PROVIDED TEXT:
══════

Over the last few years, punishment and new technologies studies have proposed novel concepts to describe digital technologies’ impacts on the penal field. Currently, ideas such as algorithmic justice and digital punishment portray the use of artificial intelligence by penal agencies and the development of new citizen punishment forms on the internet. However, researchers have not yet systematically analyzed scholarship on criminal justice digitizing.

Through a literature review, this thesis introduces a conceptual model categorizing the ways in which scholars have studied the use of digital technologies in the penal system. This scheme shows the type of questions that researchers have addressed in investigating the penal implementation of digital technologies and establishes argumentative distinctions between these analyses. The thesis poses that studies on penal agencies' digitization have characterized this phenomenon from a critical perspective emphasizing its effective or potentially detrimental consequences for the functioning and foundations of criminal justice. The work conceptualizes this approach under the notion of the accounts of digital perils and divides the latter into a model composed of three categories: the account of algorithmic datafication, the account of socio-digital biases, and the account of juridical distortion.

From the assessment of the accounts of digital perils, the thesis posits that scholars have evaluated from an especially critical prism the questions about how penal agencies employ digital technologies and what consequences their operationalization entails. At the same time, the work demonstrates that, in constructing the accounts of digital perils, researchers have yet to scrutinize with particular attention the reasons explaining the introduction and expansion of digital technologies in the penal system.

Consequently, the thesis examines the relevance of exploring why criminal justice organizations operationalize digital technologies and proposes strategies to address this question. It contends that evaluating the cultural representations surrounding the use of digital technologies in the criminal justice system and the institutional trajectories of penal digitization processes could contribute to generating new accounts around the digital future of the penal field.

══════

SOURCE INFORMATION:
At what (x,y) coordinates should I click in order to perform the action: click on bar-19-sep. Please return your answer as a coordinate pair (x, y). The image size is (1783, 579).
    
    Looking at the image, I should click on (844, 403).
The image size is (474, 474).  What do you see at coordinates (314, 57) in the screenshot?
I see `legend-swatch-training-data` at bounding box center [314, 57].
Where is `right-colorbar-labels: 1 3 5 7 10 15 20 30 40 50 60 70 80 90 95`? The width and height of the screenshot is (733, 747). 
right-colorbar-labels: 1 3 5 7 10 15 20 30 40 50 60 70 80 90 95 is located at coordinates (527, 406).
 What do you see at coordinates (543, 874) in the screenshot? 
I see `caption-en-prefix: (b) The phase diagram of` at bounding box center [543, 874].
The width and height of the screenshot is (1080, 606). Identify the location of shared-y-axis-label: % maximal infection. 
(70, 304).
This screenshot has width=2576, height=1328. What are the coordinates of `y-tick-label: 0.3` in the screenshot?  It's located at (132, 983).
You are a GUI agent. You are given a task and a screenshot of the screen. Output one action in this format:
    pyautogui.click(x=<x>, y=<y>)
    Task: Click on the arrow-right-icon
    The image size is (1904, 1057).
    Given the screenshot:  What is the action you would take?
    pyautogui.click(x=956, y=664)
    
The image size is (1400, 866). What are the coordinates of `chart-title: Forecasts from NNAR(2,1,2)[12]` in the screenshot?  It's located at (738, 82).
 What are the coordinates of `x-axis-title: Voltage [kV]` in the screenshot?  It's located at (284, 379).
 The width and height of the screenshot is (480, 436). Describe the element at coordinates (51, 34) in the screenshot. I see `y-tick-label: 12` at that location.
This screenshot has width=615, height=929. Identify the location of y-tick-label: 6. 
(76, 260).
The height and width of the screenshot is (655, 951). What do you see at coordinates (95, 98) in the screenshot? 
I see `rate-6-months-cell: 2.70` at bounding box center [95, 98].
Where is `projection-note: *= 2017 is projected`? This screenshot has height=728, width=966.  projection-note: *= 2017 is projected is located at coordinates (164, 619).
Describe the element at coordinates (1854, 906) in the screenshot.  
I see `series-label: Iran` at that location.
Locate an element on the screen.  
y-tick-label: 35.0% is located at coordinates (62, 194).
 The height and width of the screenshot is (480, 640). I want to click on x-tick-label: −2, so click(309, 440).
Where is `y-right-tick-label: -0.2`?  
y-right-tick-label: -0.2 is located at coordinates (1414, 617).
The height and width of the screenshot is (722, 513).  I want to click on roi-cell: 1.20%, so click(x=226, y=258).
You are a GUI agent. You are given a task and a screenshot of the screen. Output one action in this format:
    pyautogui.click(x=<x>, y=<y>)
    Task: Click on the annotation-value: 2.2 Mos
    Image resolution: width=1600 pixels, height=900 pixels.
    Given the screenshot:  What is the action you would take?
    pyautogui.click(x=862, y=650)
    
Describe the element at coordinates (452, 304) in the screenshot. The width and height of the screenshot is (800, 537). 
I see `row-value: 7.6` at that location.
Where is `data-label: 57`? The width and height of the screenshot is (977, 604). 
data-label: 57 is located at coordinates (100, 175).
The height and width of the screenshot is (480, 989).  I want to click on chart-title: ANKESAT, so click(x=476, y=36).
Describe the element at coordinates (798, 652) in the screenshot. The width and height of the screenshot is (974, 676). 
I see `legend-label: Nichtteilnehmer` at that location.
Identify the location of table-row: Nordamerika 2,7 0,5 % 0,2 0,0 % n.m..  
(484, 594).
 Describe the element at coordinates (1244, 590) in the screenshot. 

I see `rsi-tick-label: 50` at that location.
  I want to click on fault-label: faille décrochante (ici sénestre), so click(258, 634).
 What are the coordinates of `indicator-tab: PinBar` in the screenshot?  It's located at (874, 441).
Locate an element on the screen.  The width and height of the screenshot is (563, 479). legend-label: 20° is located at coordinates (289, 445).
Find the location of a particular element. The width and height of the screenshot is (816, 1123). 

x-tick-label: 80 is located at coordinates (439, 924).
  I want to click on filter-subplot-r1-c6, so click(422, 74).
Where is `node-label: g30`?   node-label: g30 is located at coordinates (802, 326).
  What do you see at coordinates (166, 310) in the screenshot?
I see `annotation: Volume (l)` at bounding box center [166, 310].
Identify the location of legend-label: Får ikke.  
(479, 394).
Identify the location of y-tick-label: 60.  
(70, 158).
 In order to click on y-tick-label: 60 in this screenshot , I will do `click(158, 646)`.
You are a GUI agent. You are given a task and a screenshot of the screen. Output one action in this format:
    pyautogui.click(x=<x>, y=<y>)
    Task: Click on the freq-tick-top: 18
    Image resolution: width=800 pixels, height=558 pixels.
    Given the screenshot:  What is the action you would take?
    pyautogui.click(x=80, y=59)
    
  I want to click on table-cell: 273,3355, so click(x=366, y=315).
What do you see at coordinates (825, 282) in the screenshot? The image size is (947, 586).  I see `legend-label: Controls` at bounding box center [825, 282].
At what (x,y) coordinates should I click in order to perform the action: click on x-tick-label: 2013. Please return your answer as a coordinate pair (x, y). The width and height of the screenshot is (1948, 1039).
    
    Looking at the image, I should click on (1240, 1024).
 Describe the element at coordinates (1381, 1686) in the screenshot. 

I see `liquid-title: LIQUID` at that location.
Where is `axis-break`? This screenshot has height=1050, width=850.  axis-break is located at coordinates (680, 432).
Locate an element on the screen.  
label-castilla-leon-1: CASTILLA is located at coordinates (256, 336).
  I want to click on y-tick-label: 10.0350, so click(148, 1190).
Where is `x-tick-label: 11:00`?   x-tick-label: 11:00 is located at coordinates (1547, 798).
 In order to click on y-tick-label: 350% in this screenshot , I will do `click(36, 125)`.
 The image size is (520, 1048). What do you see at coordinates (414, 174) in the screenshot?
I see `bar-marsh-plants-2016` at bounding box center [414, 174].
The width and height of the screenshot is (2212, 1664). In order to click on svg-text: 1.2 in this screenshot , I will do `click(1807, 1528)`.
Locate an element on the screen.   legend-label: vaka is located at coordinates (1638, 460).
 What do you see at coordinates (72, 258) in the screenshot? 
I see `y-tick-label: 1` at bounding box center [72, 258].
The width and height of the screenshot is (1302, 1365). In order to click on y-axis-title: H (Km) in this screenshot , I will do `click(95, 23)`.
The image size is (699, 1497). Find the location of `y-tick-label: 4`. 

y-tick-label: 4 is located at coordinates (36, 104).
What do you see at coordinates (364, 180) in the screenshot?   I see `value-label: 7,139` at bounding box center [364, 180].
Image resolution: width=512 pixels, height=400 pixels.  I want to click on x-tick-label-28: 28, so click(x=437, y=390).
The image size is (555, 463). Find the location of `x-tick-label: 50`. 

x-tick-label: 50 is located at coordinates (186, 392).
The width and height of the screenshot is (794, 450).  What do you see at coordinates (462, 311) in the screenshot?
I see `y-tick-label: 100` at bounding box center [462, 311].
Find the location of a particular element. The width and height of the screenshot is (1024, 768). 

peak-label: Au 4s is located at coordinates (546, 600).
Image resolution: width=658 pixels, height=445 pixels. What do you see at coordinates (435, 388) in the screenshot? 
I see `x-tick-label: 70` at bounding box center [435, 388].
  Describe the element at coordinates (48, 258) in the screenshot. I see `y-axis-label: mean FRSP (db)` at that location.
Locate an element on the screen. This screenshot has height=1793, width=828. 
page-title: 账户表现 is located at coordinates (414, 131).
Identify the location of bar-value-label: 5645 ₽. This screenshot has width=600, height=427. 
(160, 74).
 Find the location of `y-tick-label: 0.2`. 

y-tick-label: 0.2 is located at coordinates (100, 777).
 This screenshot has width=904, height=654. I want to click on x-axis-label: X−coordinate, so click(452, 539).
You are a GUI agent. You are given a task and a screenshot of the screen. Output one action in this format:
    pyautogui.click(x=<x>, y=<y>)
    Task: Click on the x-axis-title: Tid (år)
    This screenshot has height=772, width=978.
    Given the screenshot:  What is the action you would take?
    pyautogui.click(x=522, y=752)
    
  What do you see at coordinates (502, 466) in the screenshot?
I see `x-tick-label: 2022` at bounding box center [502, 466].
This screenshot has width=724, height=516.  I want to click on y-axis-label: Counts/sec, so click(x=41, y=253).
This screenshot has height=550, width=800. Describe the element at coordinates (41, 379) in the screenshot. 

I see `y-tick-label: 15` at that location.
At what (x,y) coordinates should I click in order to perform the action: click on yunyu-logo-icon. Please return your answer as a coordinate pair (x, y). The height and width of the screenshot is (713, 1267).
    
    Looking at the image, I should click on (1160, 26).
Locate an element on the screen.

══════

ABOUT THIS TASK: Quote the passage of the thesis summary starting at "Over the last" and ending at "criminal justice digitizing.". The material that comes after the thesis summary plays no part in what you need to do.

TASK OUTPUT:
Over the last few years, punishment and new technologies studies have proposed novel concepts to describe digital technologies’ impacts on the penal field. Currently, ideas such as algorithmic justice and digital punishment portray the use of artificial intelligence by penal agencies and the development of new citizen punishment forms on the internet. However, researchers have not yet systematically analyzed scholarship on criminal justice digitizing.